Whenever one reads Erik Hersman’s posts about the work that goes on at the iHub, there is no question in my mind about what their purpose is and how profound their impact is on Kenyan and east African, and by extension, African technology innovation is. Read Erik’s latest post on his personal blog about what the iHub has achieved in 3.5 years, and then come back and tell me that you aren’t inspired...
Even more instructive is that none of it is done not in a “oh look at us, we’re so changing the world” kind of way. Erik and the iHub/Ushahidi mafia (if I may) are simply diligent, almost compulsive, about sharing everything. They engage the community, talk about what’s going on, and what problems they are applying their minds to on a near daily basis. The seemingly small stuff clearly adds up over time, but every now and then, the genuinely big stuff just leaps out.
And then we wonder why they are in the news again. And again.
Blogging, not for its own sake, but as a means of carrying the ecosystem along clearly works for the Kenyan technology ecosystem. As an ecosystem, they are incredibly and collectively self aware, because they share. But as a by-product of their sharing, they don’t need to wait for CNN or BBC or Fast Company to write about them. Their story, on their own terms, is out there for the world to see, every day of the week. CNN, BBC and Fast Company go ahead and feature them anyway.
I don’t think anyone goes around asking “just how innovative is the iHub?”. And Erik didn’t need to write a 3.5 year report card to convince us about why tech hubs exist. On the other hand, a lot of very intelligent people, right here in the middle of Nigeria’s technology ecosystem still don’t “get” what the Co-Creation Hub is about, or what they are trying to do. And it’s not because they don’t have an about page. It’s not because the CcHub is all talk either. The iHub has a full 1.5 year headstart on them, but the CcHub has nearly as much going on by way of projects and wins.
Unlike the iHub, however, what the CcHub does is invisible to almost all but the people who work from, or with the CcHub.
So here I am, wondering what way is best to go about convincing Bosun Tijani and the other ogas at the top of CcHub’s rooftop that blogging might be a good way to engage the rest of the ecosystem. But with this attitude, I wonder how far I’m going to get >>>
Conversations are good – so are blog posts but this place is thousand years backward – and desperate for builders!!! Step up and fix things!
— ‘Bosun Tijani (@bosuntijani) July 28, 2013
Let’s get busy folks – CcHUB is an innovation lab and busy enabling ideas to prototypes. If something is missing – STFU and BUILD IT.
— ‘Bosun Tijani (@bosuntijani) July 28, 2013
Shutting up and shipping has its benefits, but if (and no doubt) you are trying to help the community, it never hurts to have less doubters and more buy-in from said community. People are not gonna STFU, keep calm and believe you just because of one belligerent tweet.

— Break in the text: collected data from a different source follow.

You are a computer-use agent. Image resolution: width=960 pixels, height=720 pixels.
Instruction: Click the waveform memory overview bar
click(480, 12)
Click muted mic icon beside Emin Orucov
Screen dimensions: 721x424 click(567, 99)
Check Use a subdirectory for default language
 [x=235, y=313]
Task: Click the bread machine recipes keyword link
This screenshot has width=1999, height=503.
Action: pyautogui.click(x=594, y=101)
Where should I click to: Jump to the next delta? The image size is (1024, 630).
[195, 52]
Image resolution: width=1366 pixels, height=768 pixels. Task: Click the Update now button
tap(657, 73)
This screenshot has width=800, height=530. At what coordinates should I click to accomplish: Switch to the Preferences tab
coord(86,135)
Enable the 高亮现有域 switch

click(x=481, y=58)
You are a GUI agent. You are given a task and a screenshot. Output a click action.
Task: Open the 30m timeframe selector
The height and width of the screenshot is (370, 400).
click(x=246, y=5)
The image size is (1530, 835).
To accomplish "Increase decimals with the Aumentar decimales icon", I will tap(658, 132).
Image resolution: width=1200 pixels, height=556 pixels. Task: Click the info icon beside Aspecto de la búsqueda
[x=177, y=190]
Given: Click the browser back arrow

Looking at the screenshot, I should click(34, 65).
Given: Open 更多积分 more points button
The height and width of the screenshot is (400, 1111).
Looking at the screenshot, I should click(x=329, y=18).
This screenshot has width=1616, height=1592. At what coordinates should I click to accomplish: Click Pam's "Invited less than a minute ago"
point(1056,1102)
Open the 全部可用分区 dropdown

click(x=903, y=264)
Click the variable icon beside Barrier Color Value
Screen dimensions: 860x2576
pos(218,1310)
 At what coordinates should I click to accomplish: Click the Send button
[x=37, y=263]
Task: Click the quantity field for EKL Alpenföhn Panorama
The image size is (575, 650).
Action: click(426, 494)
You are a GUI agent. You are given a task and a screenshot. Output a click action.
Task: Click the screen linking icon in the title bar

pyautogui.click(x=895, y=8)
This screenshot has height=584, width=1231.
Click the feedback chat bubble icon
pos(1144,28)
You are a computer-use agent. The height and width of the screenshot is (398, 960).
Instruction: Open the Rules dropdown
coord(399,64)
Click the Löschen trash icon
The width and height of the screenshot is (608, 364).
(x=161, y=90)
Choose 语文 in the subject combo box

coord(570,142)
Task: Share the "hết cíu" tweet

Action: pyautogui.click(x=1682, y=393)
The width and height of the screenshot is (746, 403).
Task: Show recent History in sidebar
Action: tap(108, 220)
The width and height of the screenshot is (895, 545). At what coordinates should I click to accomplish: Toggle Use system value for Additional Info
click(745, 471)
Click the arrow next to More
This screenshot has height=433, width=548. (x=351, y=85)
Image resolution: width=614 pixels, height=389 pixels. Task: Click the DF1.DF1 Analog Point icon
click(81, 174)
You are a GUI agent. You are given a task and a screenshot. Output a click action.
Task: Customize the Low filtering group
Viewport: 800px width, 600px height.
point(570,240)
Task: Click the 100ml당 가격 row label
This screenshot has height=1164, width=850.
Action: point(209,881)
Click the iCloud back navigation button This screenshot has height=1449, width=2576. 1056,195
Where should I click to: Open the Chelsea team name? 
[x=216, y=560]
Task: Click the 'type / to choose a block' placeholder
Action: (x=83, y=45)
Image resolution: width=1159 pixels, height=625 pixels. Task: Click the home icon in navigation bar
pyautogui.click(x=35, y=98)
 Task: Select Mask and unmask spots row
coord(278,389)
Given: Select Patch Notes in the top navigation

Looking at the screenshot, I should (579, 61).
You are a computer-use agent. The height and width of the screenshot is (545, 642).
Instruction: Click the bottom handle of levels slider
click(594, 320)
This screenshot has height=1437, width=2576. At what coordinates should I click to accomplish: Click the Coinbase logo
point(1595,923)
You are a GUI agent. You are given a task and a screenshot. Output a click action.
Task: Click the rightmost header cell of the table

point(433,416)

And this blogging thing sef, how hard is it, really? You don’t have to write up your mission in pretty powerpoints or write thousand word essays. You live it everyday, in pictures, and tweets and posts. All you need is an iPhone, and a Tumblr app.
Perhaps blogging is beneath some people, so let’s call it something more highfalutin, like “thought leadership” instead. Which by the way is something this ecosystem is in dire need of right now. Participating in the conversation is important not because you want everyone to know how cool you are, but so that you can make sure that it is not skewed, because that vacuum in the conversation that is left open will surely be filled, and with stuff you might not like. Like the wrong people giving everyone the wrong idea, or just plain being a bad influence.
I’ve worked from the hub for one year now, and I dare anyone to tell me that I’m wrong to say that Jason Njoku is more of a role model for the young people that work from there than the founders of the CcHub itself. They hang on his every cuss-laden blog post. They read it like the Bible. And why shouldn’t they, when there is no other place to learn from? And they say blogging is not important.
To his credit, Femi Longe has a policy column at YNaija that he writes every now and then. Every now and then.
When I thought I was going to be a lawyer, and had many legal things in my head, I found the popular aphorism in the case of R v Sussex Justices, Ex parte McCarthy to be pretty impressive. In the words of Lord Chief Justice Hewart,
…it is not merely of some importance but is of fundamental importance that justice should not only be done, but should manifestly and undoubtedly be seen to be done.
Allow me stretch it to this context, because it’s four am in the morning, and I cannot think of a more apposite analogy. The CcHub is doing well, and is expanding. With the recent acquisition of the third floor, they now occupy half of the six-storey building they started out in two years ago. More space for more innovators. And they have just begun. But it is important that they are not only working, but should be seen to be working too.
Another thing that stuck out to me about Erik’s post is the “3.5 years”. Not having a nice, round anniversary date need not get in the way of celebrating your achievements. Uncles Bosun, Femi and Tunji, can you see what they did there?